120-Volt vs. 240-Volt in the Wood Shop

There is a lot of confusion around the pros and cons between 120 volts and 240 volts in the wood shop. The reason for this is that electricity can be a very, very complicated subject! Fortunately, for woodworkers, it doesn’t have to be complicated at all. This article is not about industrial applications, three-phase power, line losses, motor efficiency, or any minute differences between these two options. My intention is only to offer sound, practical advice as it applies to the average home wood shop.

I see lots of different voltage numbers, what’s the deal?

The first thing you need to know is that household voltage in the US and Canada is supplied at about 120/240 volts. These are nominal numbers, and the actual voltage varies somewhat. But, with a few rare exceptions, the electric companies supply high-quality electric power to their customers. For practical purposes, the average woodworker should think of 110, 115, and 120 volts as all being interchangeable. Likewise, think of 220, 230, and 240 volts as being interchangeable. For this article, I refer to 120 volts and 240 volts, but the information applies equally to 110V, 115V, 220V, and 230V motors.

The motors in your shop probably have all sorts of different voltage numbers on them, but it’s not a big deal. Unless something is drastically wrong with either the power available in your shop or the motor itself, then motors that say 110, 115, or 120 volts will all run perfectly fine. Likewise, motors that say 220, 230, or 240 volts should all perform just fine.

This motor on my drum sander is an example of a typical 115V motor. It produces 1-1/2 horsepower, and it draws up to 14 amps.

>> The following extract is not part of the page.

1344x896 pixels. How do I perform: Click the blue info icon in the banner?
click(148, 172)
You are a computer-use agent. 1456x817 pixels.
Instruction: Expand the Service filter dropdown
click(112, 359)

Which is better, 120V or 240V?

Neither 120 nor 240 is “better” than the other, and neither is more efficient than the other. One might be better for a particular application, but neither is “better.”

To put it simply, there is no practical difference between a motor that is wired for 120 volts and the same motor that is wired for 240 volts. This is fundamental, and it is one of the few things that you need to know about the differences between these two. If you want more detail, the next two sections will help to explain this. If you just want to know how voltage affects you in your wood shop, and you don’t care about the “why,” then skip the next two sections and go right to the bottom line.

If you want more details, read on!

Motors, Volts, Amps, and Power

An electric motor produces “power,” and that power does the “work.” At its most basic level, power is expressed like this:

  • Volts x Amps = Power.
  • So, a 120-volt motor that draws 10 amps will produce 1200 watts of power. Therefore, a 240-volt motor that produces 1200 watts of power will draw 5 amps. (240 x 5 = 1200.)

Some motors, like this one on my Delta belt sander, can run on either 120 or 240 volts. You can see that it produces 1-1/2 horsepower regardless of the voltage that it is wired to run on. You can also see that running it on double the voltage decreases the amperage by exactly 50%.

This is the nameplate on the motor in my table saw, and it’s an example of a typical 230V motor. It produces 3 horsepower, and it draws up to 12.8 amps. This particular motor is designed to only run on 230 volts. Hypothetically, a similar 115V motor that produces 3 horsepower would draw up to 25.6 amps.

If 120v isn’t better than 240v, and vice versa, why are there two options?

Great question! It goes back to amperage. It’s also about industry standards and costs. Electric wire is rated for the maximum amperage that it will carry. Larger wires can carry more amps. A 3 hp motor wired for 110 volts might draw 25 amps. That would require relatively large and expensive wires from the breaker box to the receptacle. That same motor wired for 220V would only draw 12.5 amps and could run with smaller and less expensive wires.

A 120V circuit in most American homes are rated at either 15 or 20 amps. Typically, 240-volts is used if a particular load requires more power than a 20-amp, 115-volt circuit can provide. Examples of this would be an electric range or an electric dryer. Other examples of this would be stationary power tools with more than a 1.75 horsepower motor. (Don’t get me started on hand held routers that supposedly produce 3 horsepower!)

The Bottom Line

Whether it’s 120 volts or 240 volts, it’s horsepower that counts. There is no practical benefit to rewiring your 120V contractor saw to run on 240 volts. That will not affect how well it cuts through that nice piece of maple that you’ve been saving.

You can have a great wood shop and do wonderful work without 240V circuits. However, if you think that you might want larger stationary tools and if you have the option, then always include some 240-volt circuits in your wood shop. That’s because larger band saws, cabinet saws, planers, jointers, lathes, and dust collectors have larger motors that require 240V circuits.

It comes down to this: Rewiring your 120V 1.5 hp table saw to 240V won’t give you more oomph at the blade when you’re cutting thick hardwood. However, buying a 240-volt 3 hp saw, equipped with a motor that can’t be practically run on 120v, will give you more oomph.